Kim said he has brought many new high-tech products and planned to increase sales at the fair to two million U.S. dollars from 500,000 U.S. dollars a year ago.

China's gross domestic product expanded 6.1 percent year on year in the first quarter of the year, the National Bureau of Statistics (NBS) said Thursday.

Premier Wen Jiabao said Thursday that government stimulus moves had begun to produce results and the economy was now in "better-than-expected" shape.

Wen cited pick-ups in investment, consumption and industrial output, abundant liquidity in the banking system, and improved market expectations as signs of those "positive changes."

"To maintain stable and relatively fast growth would be China's biggest contribution to the world," said Zhao Jinping, deputy director of the Foreign Economic Department of the State Council's Development Research Center. "The consumption growth in the world's most populous nation will help revive the world economy."

Executives at some other businesses said they hoped sales in China would help cover losses in other parts of the world.

A candle maker in Thailand, Mamos Intertrade Co. Ltd, was eager to find Chinese dealers. The company had to explore a new market in China for the first time as orders from Europe, Japan and the Middle East dropped 50 percent.

"China is a brand new big market.
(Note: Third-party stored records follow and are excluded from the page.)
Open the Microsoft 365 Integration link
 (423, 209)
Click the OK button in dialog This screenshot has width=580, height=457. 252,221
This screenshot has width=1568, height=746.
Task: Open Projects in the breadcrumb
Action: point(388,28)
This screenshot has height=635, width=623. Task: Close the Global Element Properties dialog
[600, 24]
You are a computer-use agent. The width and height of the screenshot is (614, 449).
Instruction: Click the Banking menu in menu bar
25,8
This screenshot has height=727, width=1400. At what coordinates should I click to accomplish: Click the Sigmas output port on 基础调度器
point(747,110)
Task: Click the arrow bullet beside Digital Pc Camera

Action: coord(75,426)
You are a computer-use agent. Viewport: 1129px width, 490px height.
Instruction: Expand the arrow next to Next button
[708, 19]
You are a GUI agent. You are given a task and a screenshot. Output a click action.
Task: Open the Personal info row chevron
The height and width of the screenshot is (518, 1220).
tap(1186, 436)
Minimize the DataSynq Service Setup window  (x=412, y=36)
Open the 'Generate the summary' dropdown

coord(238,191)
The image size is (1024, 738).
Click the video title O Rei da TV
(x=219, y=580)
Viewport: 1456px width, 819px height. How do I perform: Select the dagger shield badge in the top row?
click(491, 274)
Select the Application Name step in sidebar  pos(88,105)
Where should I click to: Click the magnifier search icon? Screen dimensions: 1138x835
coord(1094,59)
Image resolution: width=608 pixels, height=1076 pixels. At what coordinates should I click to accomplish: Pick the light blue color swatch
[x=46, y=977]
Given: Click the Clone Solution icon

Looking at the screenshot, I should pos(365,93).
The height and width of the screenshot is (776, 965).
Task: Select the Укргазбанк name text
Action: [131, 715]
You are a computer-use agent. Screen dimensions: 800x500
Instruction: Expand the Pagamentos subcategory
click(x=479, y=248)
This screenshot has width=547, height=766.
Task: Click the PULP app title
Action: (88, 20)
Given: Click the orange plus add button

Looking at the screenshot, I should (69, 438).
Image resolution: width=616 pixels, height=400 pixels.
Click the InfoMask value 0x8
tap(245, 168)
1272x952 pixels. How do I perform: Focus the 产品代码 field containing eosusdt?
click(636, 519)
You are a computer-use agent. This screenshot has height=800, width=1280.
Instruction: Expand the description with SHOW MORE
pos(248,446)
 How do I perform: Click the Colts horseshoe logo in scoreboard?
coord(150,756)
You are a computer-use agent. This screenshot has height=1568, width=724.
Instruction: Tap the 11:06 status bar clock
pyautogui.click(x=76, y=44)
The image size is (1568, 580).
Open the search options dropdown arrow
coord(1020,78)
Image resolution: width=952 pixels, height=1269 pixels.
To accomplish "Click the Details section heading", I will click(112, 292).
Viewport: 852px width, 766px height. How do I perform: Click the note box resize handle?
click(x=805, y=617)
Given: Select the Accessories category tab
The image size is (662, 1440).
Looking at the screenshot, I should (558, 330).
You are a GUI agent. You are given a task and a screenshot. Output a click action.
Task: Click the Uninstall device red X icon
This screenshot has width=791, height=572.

Its economy is stable and is beginning to recover from the global financial crisis," said Damrong Waitayachot, the company's marketing manager. He added he had talked to more than 20 Chinese businessmen at the fair.

Many businesspeople said they saw many countries' stimulus plans begin to feed through into the economy and China's version would have stronger impacts.

American ladder seller Ernie Couillard said both China and the United States had launched huge stimulus plans and he had benefited from the American stimulus.

"I believe Chinese plan will also benefit me in the future," said Couillard who opened a ladder factory in Guangdong five years ago and also runs the business in the U.S.

"The Chinese government has a strong control on its economy. I think it will be more powerful soon," he said.

However, some Chinese economists and businessmen said the "positive changes" in Chinese economy in the first quarter do not equal to revival from the crisis.

"Orders for the low- and middle- end products kept decreasing over the past months. We have tried a series of measures to boost sales," said Cai Jingquan, vice general manager of Ningbo Aux Import and Export Co. Ltd. from the eastern province of Zhejiang.

Despite the global crisis, the number of overseas buyers will not drop sharply at the Canton Fair, said Wen Zhongliang, a Ministry of Commerce official.

As the largest import and export fair in China, the Canton Fair saw a drop of 10 percent in term of buyers from last year. The fair, which runs from April 15 to May 7, had 30,881 buyers on its first day.